Mais peut-on encore promettre un "développement apolitique" dans un
pays où chaque choix budgétaire, chaque contrat et chaque chantier est aussi
politique qu'économique ?
Des
retards financiers comme signes avant-coureurs ?
Nyembo
semble optimiste, mais les réalités financières frappent de plein fouet : la
première phase du financement est non seulement retardée, mais elle arrive en «
trois tranches ». La première est déjà décaissée, nous assure-t-on, mais qui
peut garantir que les suivantes seront au rendez-vous en novembre et décembre ?
« Ce retard est tout à fait normal », explique Nyembo d’un air détaché, comme
si tout allait selon un plan qu’il semble être le seul à croire. Il va jusqu’à
excuser l’absence de travaux sur le terrain et les nombreux chantiers au point
mort. Selon lui, il s’agit d’une stratégie pour commencer seulement les projets
"qu’on est sûrs de finir" – logique imparable mais amère pour les
communautés locales qui attendent, encore et toujours, un développement promis.
Une
gestion précipitée
Selon
Jules Nkumu, économiste et analyste des politiques de développement en Afrique
centrale, le PDL 145 T « risque de n'être qu'une illusion coûteuse ». Pour lui,
ce projet ambitieux est surtout symptomatique d’une mauvaise planification et
d’un financement précipité : « L’argent n’arrive pas à temps, et cela paralyse
les agences comme le PNUD. En réalité, il n’y a jamais assez de fonds pour une
exécution complète ». Il enfonce le clou en affirmant que le gouvernement joue
la carte de la patience, mais à quel prix ? « Les projets ne démarrent pas, et
ceux qui démarrent sont mal gérés ou à l’arrêt.

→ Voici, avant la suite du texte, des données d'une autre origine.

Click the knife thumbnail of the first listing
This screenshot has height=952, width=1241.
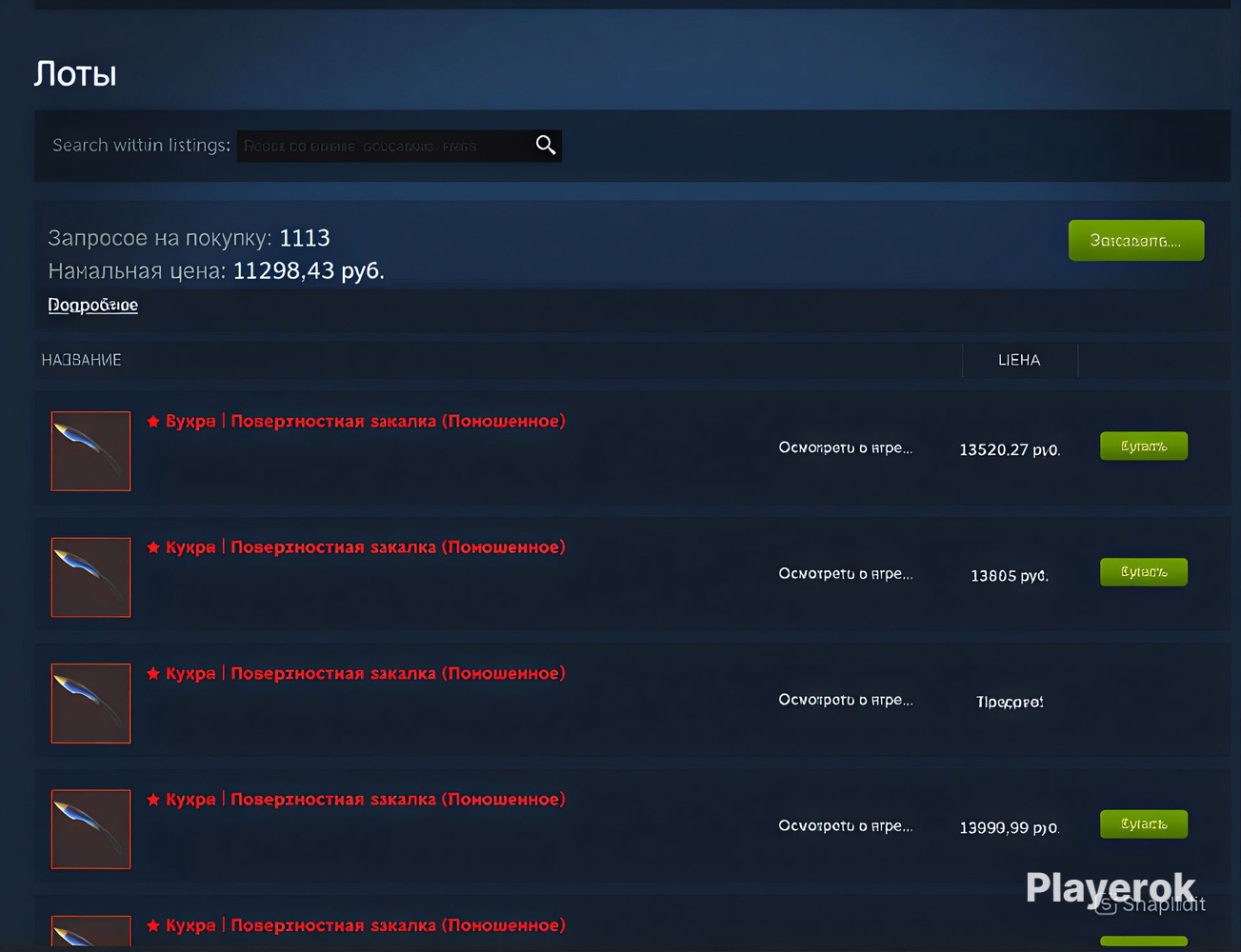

À ce rythme, le PDL 145 T
restera dans les archives des projets inachevés. »
Une
vision à long terme
En
revanche, le sociologue congolais Aimé Ilunga y voit un projet à la fois
pragmatique et nécessaire, malgré les défis évidents. Pour lui, le PDL 145 T ne
peut être jugé sur des résultats à court terme : « Il faut comprendre que ce
projet est pensé pour transformer le pays en profondeur, pas juste construire
des infrastructures superficielles. Le gouvernement fait face à des obstacles
logistiques et financiers énormes. Rome ne s’est pas faite en un jour. » Il
soutient que les retards et les ajustements sont inévitables dans un pays aussi
complexe que la RDC, et qu’il faut être patient : « Si les Congolais veulent un
développement durable, il leur faudra accepter ces étapes de construction et de
consolidation. »
Un
autre mirage ?
Pourtant,
une question persiste : jusqu’à quand les Congolais devront-ils être “patients”

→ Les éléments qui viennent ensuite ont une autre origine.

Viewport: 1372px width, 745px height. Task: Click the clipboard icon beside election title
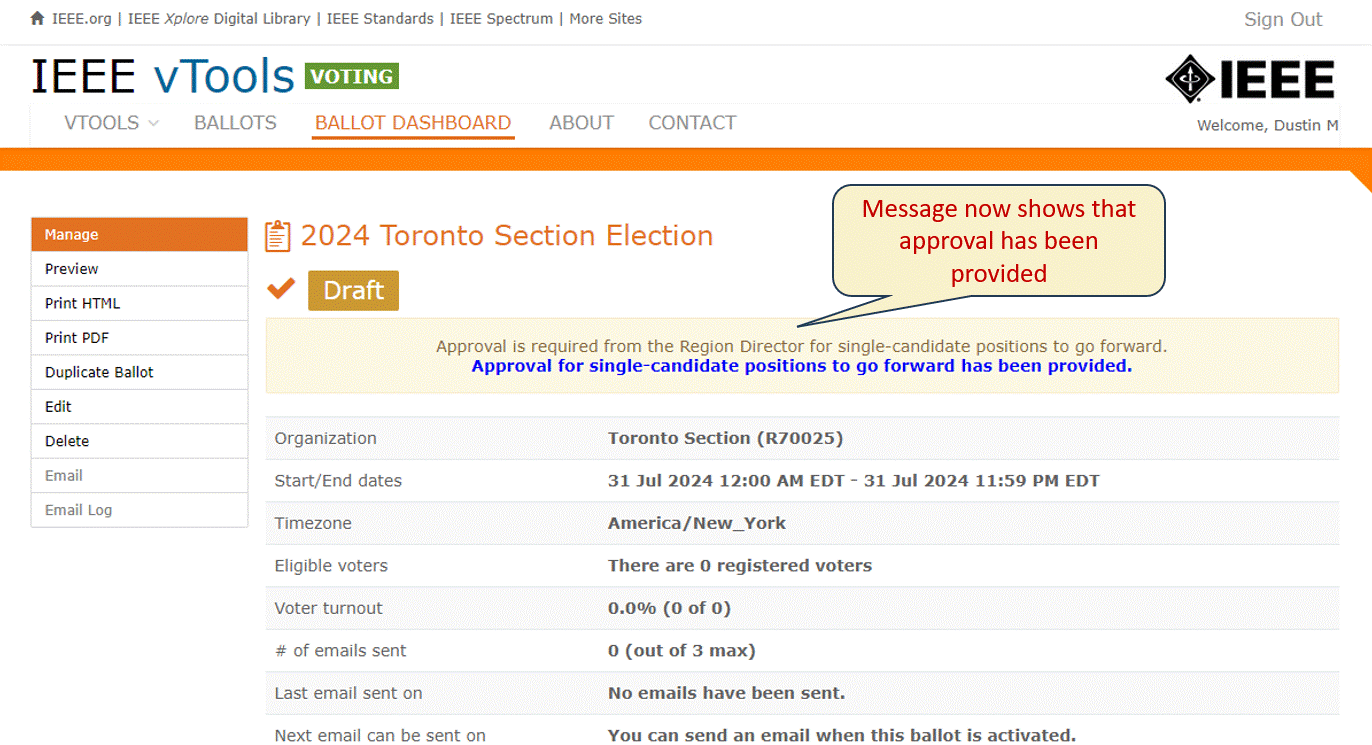(x=277, y=237)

? On en est presque à se demander si le PDL 145 T n'est pas devenu le dernier
exemple en date de cette "patience" éternelle demandée aux citoyens
congolais. À force d'annonces et de relances, le gouvernement lui-même semble
pris dans une boucle de promesses sans fin, comme s’il attendait que
l’optimisme suffise pour bâtir des routes et ouvrir des écoles.
Il
y a dans cette insistance une ironie mordante. Car pendant que le vice-Premier
ministre Nyembo s’attache à souligner la “sérieuseté” de ce projet, des
familles entières continuent d'espérer voir enfin une route bitumée desservir
leur village, des enfants rêvent de véritables salles de classe, et les malades
espèrent des centres de santé fonctionnels. Le PDL 145 T est peut-être
"sérieux", mais les attentes des Congolais, elles, sont tangibles et
pressantes.
Est-ce
que le PDL 145 T ira réellement jusqu'au bout ou ne sera-t-il qu'un énième
chapitre du grand livre des promesses congolaises ? Le temps nous le dira, et
en attendant, les citoyens peuvent toujours espérer, car après tout, l'espoir
est ce qui nous reste quand tout le reste semble s’effondrer.